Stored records
------

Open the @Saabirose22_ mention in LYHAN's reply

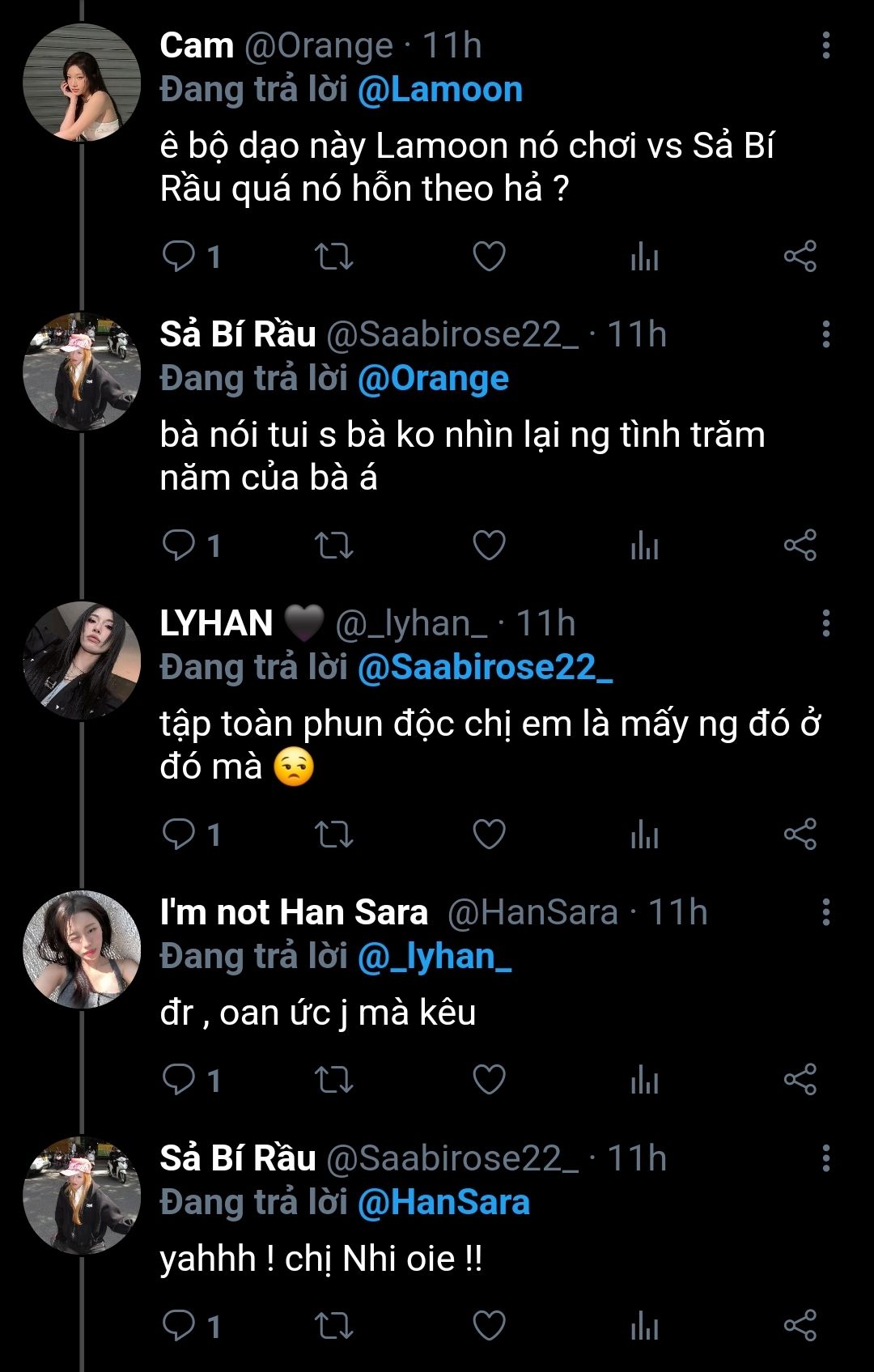click(485, 668)
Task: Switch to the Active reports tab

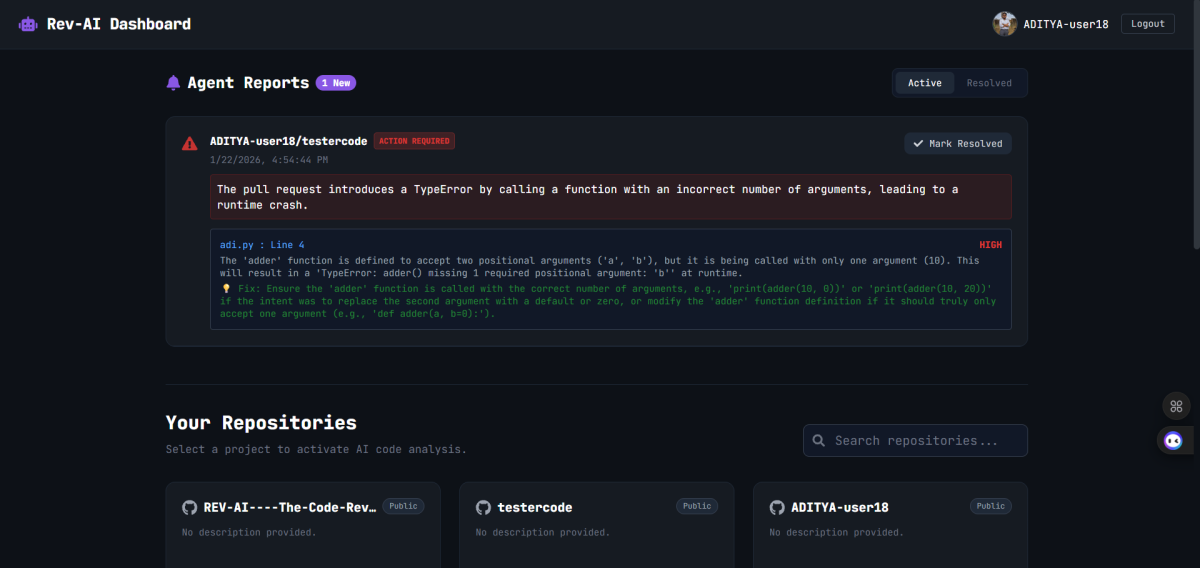Action: [924, 83]
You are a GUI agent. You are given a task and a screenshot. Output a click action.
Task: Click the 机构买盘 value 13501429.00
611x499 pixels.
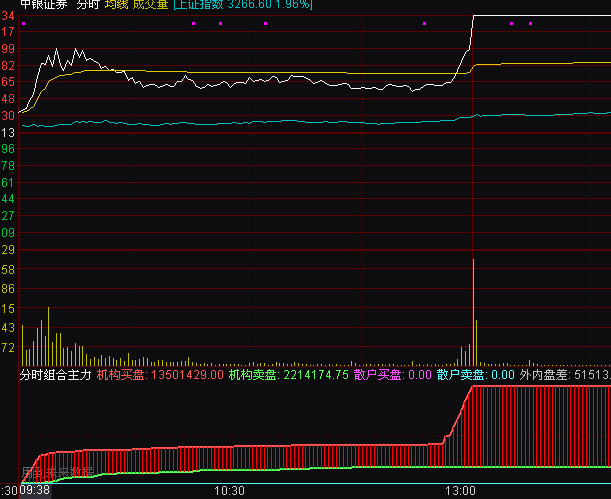coord(185,375)
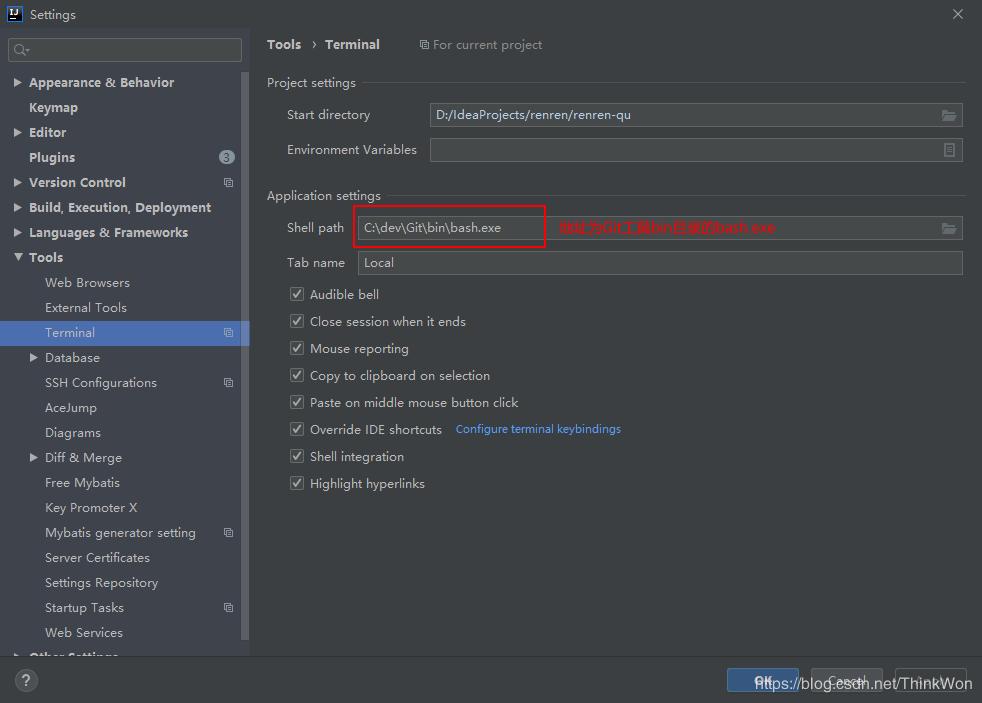Select External Tools in the sidebar
This screenshot has width=982, height=703.
coord(86,308)
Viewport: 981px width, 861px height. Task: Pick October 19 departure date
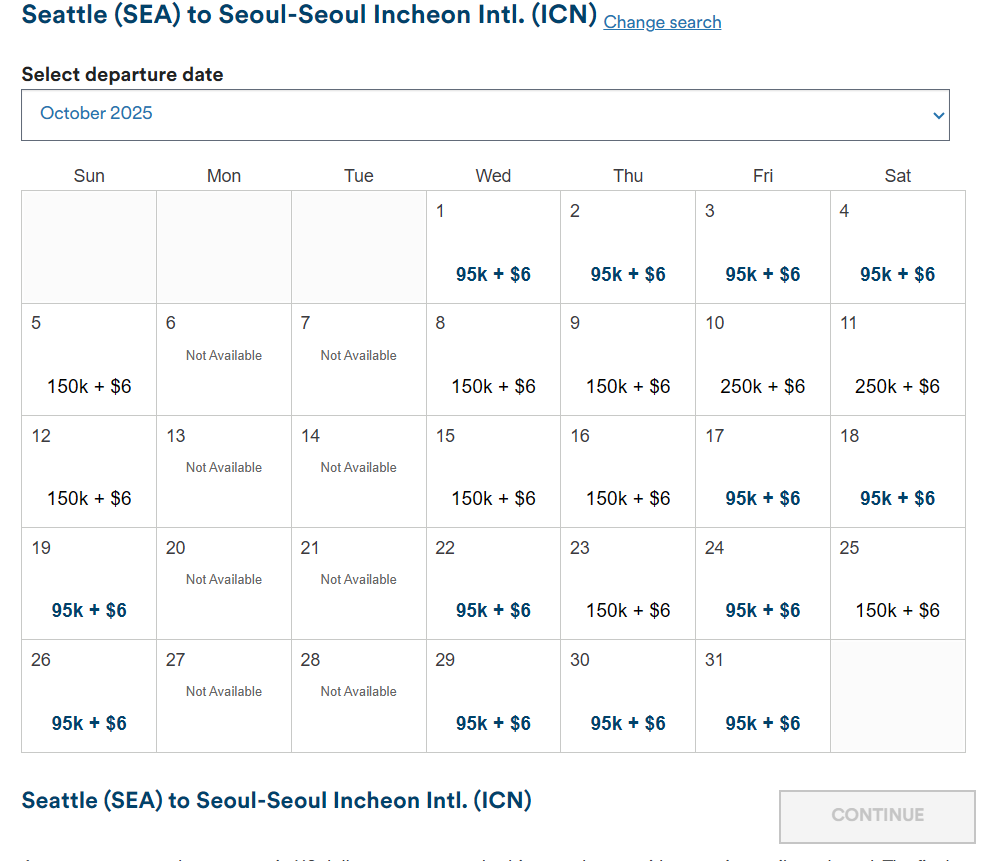pyautogui.click(x=89, y=610)
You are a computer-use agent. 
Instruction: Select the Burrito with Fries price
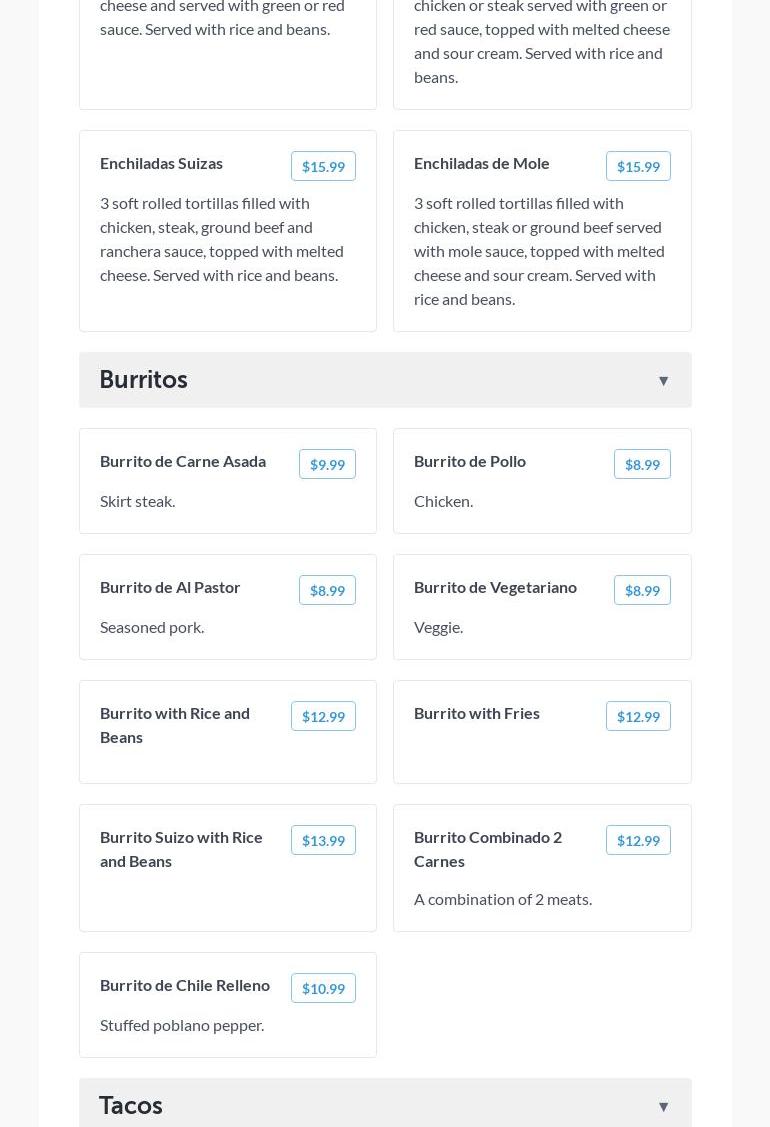[638, 716]
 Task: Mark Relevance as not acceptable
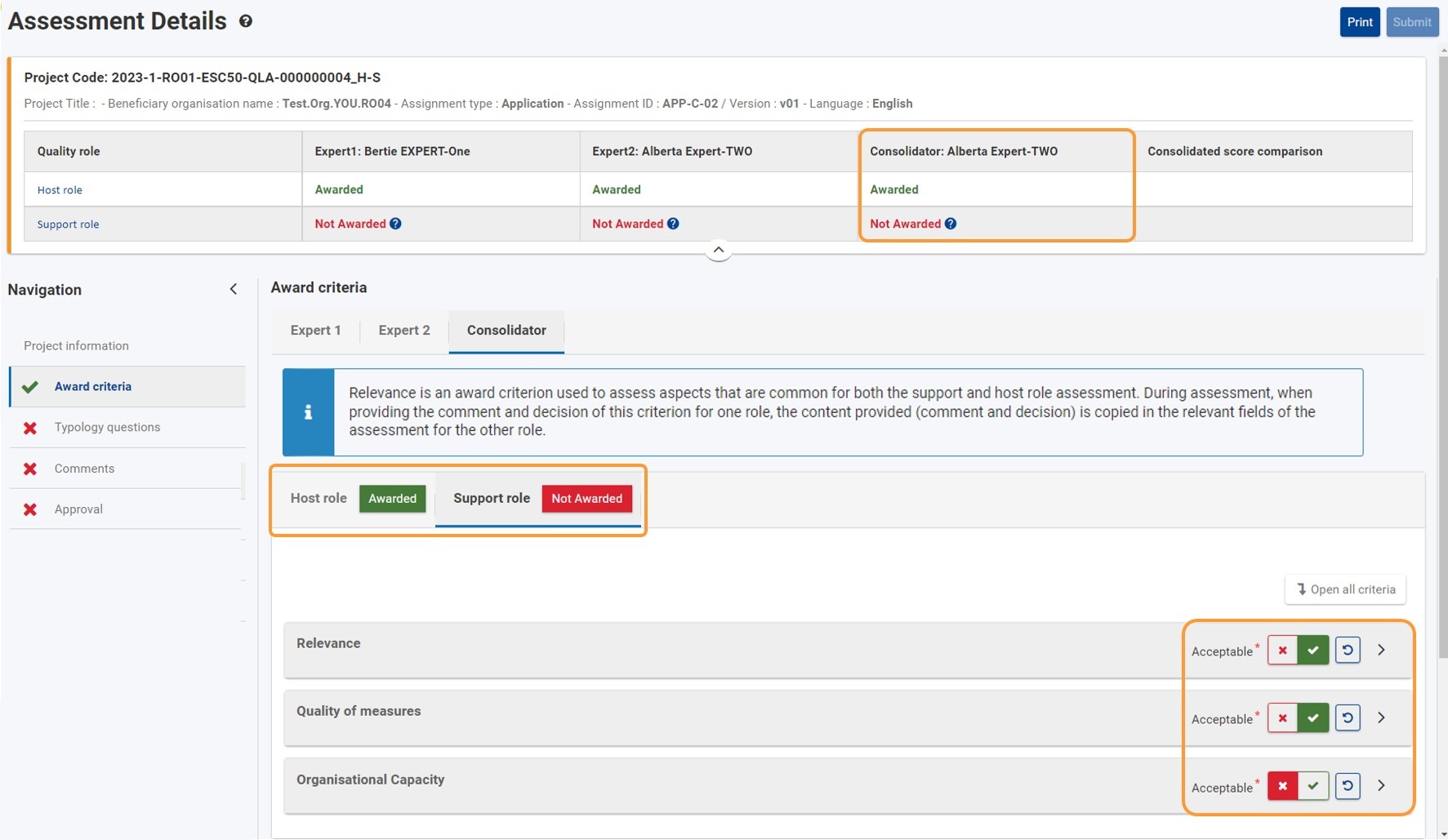[1282, 651]

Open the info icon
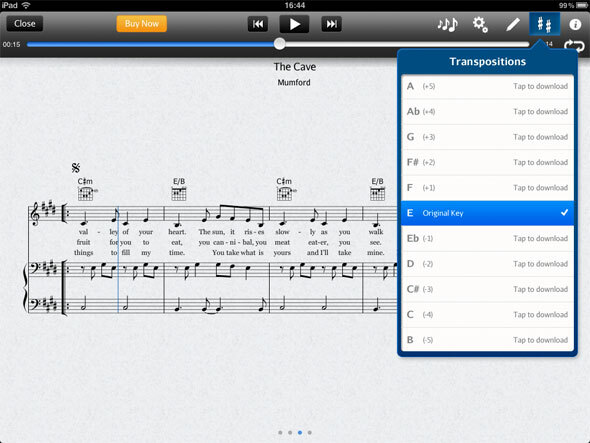click(x=575, y=24)
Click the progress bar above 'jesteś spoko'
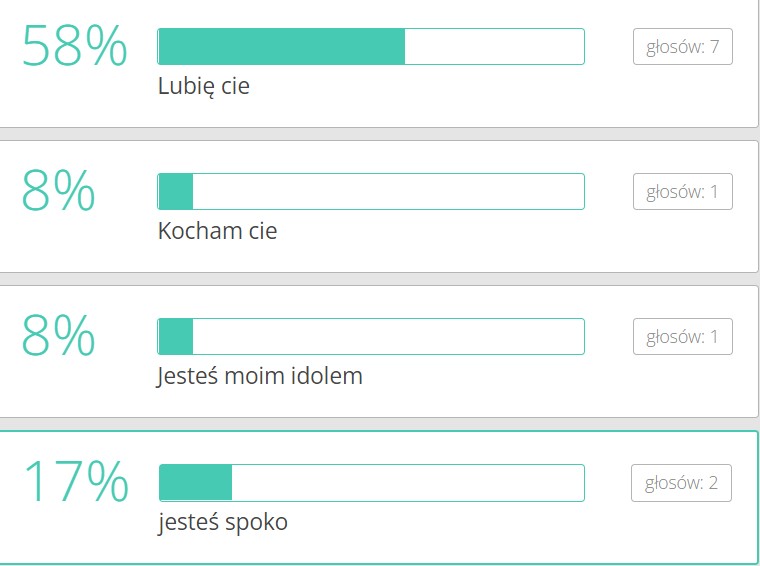 pyautogui.click(x=371, y=482)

------

TASK OBJECTIVE:
Will you restate every entry word for word and omit the images?

TASK RESULT:
Open the @Saabirose22_ mention in LYHAN's reply

click(485, 668)
Task: Switch to the Active reports tab

Action: [924, 83]
You are a GUI agent. You are given a task and a screenshot. Output a click action.
Task: Click the 机构买盘 value 13501429.00
611x499 pixels.
coord(185,375)
Select External Tools in the sidebar
This screenshot has width=982, height=703.
coord(86,308)
Viewport: 981px width, 861px height. Task: Pick October 19 departure date
pyautogui.click(x=89, y=610)
You are a computer-use agent. 
Instruction: Select the Burrito with Fries price
[638, 716]
 Task: Mark Relevance as not acceptable
[1282, 651]

Open the info icon
click(x=575, y=24)
Click the progress bar above 'jesteś spoko'
 pyautogui.click(x=371, y=482)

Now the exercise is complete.